13h17 : YEAR OF NO LIGHT / Valley

Year Of No Light est désormais un nom fermement établi. Et autant le dire, le show est à la hauteur des espérances puisque le groupe livre sous la Valley une performance totalement hypnotique qui impressionne par la précision de l’exécution et la clarté sonore. Un constat d’autant plus impressionnant lorsque l’on considère le nombre d’instruments sur scène et, surtout, la présence de deux batteries. Tout semble en effet d’une fluidité évidente et le public se laisse emporter par les mélodies aussi délicates que complexes des Bordelais. Au cœur du set, le magistral titre « Aletheia », qui brille par la nuances de ses arrangements, incarne à lui seul toute la multiplicité du jeu du groupe, entre ambiance veloutée et déluge rythmique. Le set est forcément resserré et l’on regrette forcément que le groupe n’ait pu interpréter que trois titres. Mais, près tout, quel meilleur signe de qualité que l’envie d’en voir davantage ?

12h48 : NYTT LAND / Temple

Le court passage de Nytt Land n’aura laissé personne indifférent. Les chants primaires et gutturaux d’Anatoly Pakhalenko réveillent l’animal qui se cache en chacun de nous, tandis que ceux de sa femme Natalya Pakhalenko nous renvoient à des temps oubliés et résonnent dans notre fort intérieur.
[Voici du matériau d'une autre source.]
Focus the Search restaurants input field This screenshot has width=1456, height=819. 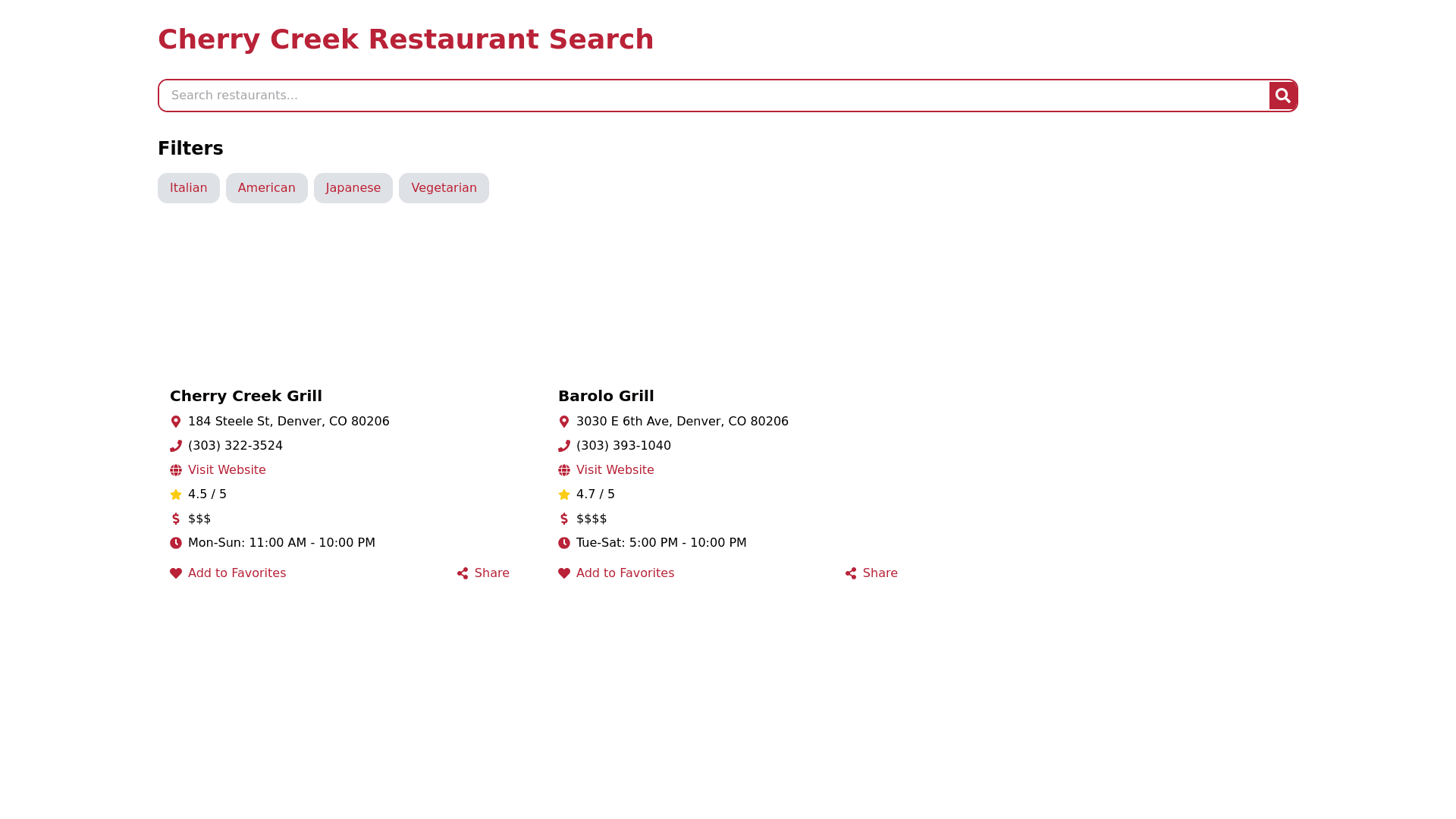click(713, 96)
Indéniablement, le duo a su capter l’attention de son public et n’a pas à rougir du minimalisme instrumental qui régnait sur scène – puisqu’ils n’étaient qu’eux deux, mais accompagnés par un fond musical qui palliait le manque. Pour commencer une journée encore pleines d’excellents groupes, Nytt Land est tout à fait approprié et nous laisse avec un sentiment bienvenu de retrouvailles avec nos plus sombres racines.
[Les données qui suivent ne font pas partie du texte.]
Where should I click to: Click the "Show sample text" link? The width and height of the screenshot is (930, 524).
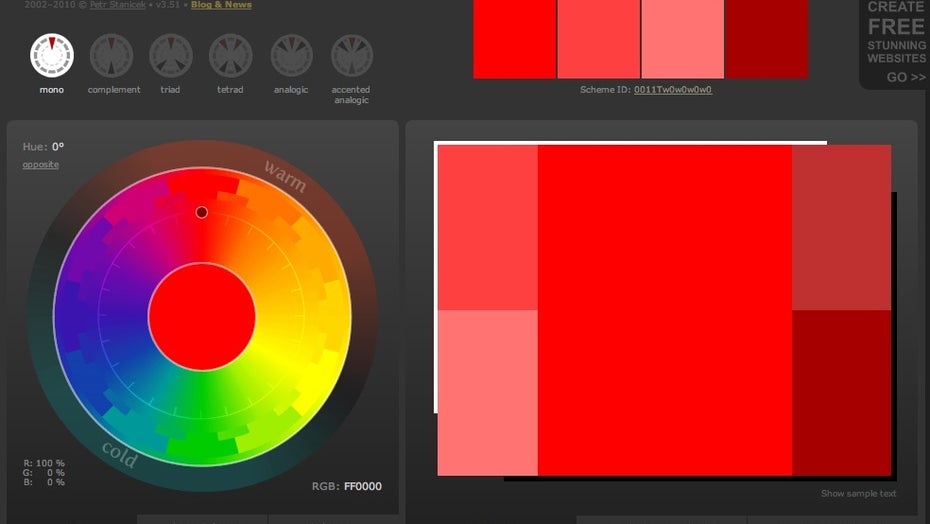pyautogui.click(x=858, y=494)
12h58 : ALIEN WEAPONRY / Mainstage 2

Malgré l’heure matinale (si si, 12h50 en festival, c’est l’aube), c’est une jolie foule qui attend la sensation Alien Weaponry devant la Mainstage 2. Les encore tout jeunes Néo-Zélandais ont connu ces dernières années une ascension météorique méritée, et c’est donc précédé d’une excellente réputation que le trio entame son set… par un petit haka qui va bien, parce qu’il y a des clichés à respecter, que ce soit en rugby ou en musique. Le metal vraiment guerrier d’Alien Weaponry, agrémenté de chant en maori et souligné par les tatouages faciaux traditionnels du nouveau bassiste Tūranga Morgan-Edmonds, incite le public à lancer moshpits et walls of death, ce qui inspire le respect de si bon matin. Les drapeaux néo-zélandais sont de sortie dans la fosse et l’accent kiwi prononcé du chanteur et guitariste Lewis de Jong donnent envie de sauter dans le premier avion pour les antipodes. À noter que le combo joue aujourd’hui sur des instruments prêtés par les membres de Carnation, les leurs ayant été égarés par la compagnie aérienne. C’est au moins le troisième groupe concerné par ce type d’ennuis depuis le début du festival, et cela ne dit vraiment rien de positif concernant Air France… Au vu de la réaction du public, le thrash maori d’Alien Weaponry a encore de beaux jours devant lui et son étoile, aussi soudainement qu’elle soit apparue, ne risque pas de s’éteindre de sitôt.

11h37 : Vous êtes (presque tous) beaux !

@radiometal 🥰 Vous êtes beaux !🤘 Parce que ceux qui font le @hellfest_openair c’est avant tout les festivaliers ! Voici un extrait de nos plus belles rencontres.🤔 Et vous, pourquoi venez-vous au Hellfest ? Avec qui ?#hellfest #hellfest2022 #festival #clisson #metal #metalhead #hornsup🤘 #musique #music ♬ son original – Radio Metal

10h04 : Dernier jour de ce marathon en enfer, avec le soleil de retour et Metallica en dessert, que demande le peuple ?!